EXERCISE DETAILS
Wherever the string "thumbnail" appears in the listing, copy that line.

RECORDS TO USE

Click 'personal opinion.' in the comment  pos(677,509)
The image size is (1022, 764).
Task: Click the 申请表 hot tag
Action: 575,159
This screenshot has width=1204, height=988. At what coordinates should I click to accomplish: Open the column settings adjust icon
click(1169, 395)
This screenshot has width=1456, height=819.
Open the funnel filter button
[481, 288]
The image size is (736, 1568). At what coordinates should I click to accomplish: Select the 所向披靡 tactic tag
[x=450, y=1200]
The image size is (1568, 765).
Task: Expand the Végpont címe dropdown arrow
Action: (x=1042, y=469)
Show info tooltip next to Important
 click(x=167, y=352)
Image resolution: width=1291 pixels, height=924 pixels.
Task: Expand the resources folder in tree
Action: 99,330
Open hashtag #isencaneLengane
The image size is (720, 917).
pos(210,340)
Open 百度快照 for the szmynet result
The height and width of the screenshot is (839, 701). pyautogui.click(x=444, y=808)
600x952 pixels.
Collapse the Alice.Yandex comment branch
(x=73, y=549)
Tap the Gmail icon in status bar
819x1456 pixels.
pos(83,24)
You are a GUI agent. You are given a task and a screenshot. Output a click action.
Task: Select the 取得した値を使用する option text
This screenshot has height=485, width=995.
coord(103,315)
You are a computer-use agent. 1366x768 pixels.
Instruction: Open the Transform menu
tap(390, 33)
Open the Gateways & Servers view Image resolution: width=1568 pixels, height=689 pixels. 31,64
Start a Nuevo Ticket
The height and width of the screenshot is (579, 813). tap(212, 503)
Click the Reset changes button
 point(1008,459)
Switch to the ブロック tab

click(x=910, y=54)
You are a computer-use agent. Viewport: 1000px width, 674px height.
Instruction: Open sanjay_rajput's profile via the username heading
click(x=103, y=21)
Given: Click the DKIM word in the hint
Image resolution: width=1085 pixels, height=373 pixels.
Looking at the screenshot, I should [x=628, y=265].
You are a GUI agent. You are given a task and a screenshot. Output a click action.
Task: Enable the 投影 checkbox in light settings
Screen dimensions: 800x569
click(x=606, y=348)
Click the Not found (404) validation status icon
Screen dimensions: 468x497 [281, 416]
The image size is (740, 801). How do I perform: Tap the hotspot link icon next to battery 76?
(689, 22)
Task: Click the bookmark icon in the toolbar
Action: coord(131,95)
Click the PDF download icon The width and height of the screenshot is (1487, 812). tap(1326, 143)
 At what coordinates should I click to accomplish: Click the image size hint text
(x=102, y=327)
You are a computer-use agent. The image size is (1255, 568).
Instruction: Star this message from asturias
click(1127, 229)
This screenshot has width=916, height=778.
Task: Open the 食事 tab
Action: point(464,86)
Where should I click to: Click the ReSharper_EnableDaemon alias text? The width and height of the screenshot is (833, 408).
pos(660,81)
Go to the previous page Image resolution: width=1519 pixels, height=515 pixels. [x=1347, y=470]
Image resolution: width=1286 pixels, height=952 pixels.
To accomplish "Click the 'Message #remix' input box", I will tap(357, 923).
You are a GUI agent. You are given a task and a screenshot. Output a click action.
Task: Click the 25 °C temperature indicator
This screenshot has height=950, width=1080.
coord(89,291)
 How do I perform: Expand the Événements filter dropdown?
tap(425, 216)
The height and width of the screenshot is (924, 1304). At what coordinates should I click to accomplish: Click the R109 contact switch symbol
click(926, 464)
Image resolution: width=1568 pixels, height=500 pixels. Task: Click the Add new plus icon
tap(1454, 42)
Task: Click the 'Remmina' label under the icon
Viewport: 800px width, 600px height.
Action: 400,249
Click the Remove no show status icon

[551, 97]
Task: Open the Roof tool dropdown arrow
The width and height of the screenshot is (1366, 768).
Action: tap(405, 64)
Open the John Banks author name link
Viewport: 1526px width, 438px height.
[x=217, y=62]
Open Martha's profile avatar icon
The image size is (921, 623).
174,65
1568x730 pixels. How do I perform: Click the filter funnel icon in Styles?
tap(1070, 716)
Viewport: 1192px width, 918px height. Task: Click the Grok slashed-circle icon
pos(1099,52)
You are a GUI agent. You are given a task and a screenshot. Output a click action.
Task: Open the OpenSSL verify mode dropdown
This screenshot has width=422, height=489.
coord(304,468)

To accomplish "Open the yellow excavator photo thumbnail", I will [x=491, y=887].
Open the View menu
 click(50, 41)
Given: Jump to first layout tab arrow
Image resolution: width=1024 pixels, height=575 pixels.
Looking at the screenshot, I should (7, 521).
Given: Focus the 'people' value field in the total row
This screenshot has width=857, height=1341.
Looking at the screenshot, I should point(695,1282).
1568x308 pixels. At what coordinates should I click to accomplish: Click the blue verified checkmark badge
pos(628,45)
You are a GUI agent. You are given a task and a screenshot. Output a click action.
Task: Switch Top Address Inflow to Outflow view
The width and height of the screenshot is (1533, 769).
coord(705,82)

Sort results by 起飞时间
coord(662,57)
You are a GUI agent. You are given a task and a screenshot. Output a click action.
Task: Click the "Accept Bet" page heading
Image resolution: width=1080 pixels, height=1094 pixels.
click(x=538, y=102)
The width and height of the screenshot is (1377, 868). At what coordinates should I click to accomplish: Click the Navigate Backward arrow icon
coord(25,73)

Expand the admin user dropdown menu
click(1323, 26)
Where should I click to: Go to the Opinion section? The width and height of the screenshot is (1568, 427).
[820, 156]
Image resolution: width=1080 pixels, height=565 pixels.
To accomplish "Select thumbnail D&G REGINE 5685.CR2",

WRITTEN RESPONSE
To accomplish "Open the yellow excavator photo thumbnail", I will [x=491, y=887].
To accomplish "Select thumbnail D&G REGINE 5685.CR2",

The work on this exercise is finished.